If I was that smart, why am I still stuck here/have these same problems/figure it out? You can fill in the second part of that question any way you want.

Any time you feel like you’re too good or too smart for something, ask yourself why you haven’t figure it out yet if you’re that smart. That’s exactly how I felt as a teenager when I thought I was too good for basic mundane tasks. If i was really THAT smart, I would have financial freedom and could pay someone to do that for me. It turns out, I wasn’t that smart.

Another great question to ask is, how would a really smart person tackle this problem? If you don’t have a reference, go look throughout history or on the internet and you’ll find many examples.

One of the most inventive example is how the Allies used inflatable tanks and dummy landing craft as a diversion for D-day, and diverged attention towards another fake large-scale invasion. This deception gave the allies the chance they needed to deal a crippling blow the axis and win the war.

A good lesson to take from this is someone smart would use deceptiveness to diverge attention away from the real goal.

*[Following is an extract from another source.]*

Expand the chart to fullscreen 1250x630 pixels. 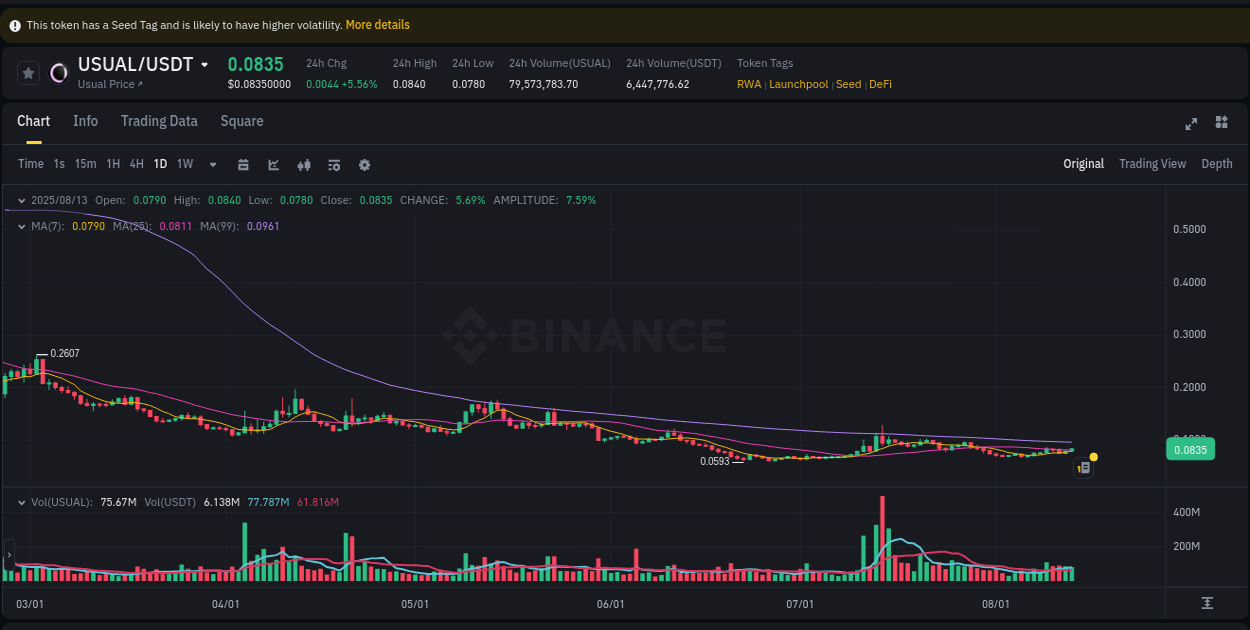[1191, 123]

Similar to how if you wanted to get a raise for your job, perhaps a smart person would implant the idea in their boss and start creating tangible evidence of why they should be promoted. That evidence could be taking initiative for a project, or demonstrating improvement in areas that their boss mentioned. Even if you don’t get the promotion, the smart person will say the skills they acquire will allow them to transition to a better position or it has build a reputation that the smart person could leverage.

The key ingredient is of course working your butt off once you’ve declared your intention. You might be able to sweet talk your way to a few things, but the proof is always in the pudding and you’ll be found out if you’re legitimate or not sooner or later.

It’s always worth it to play the long game. Whenever you feel like you’re not getting the reward that’s equal for the effort you put in, it’s time to ask yourself the golden question.

You won’t always go 100% from the field in any sport, nor will you always get out of what you put in.

That’s precisely when our ego kicks in and we start to think about how we’re too “good” for something. It’s painful to hear but necessary to understand, but we’re not that smart. Otherwise, we would never have any problems.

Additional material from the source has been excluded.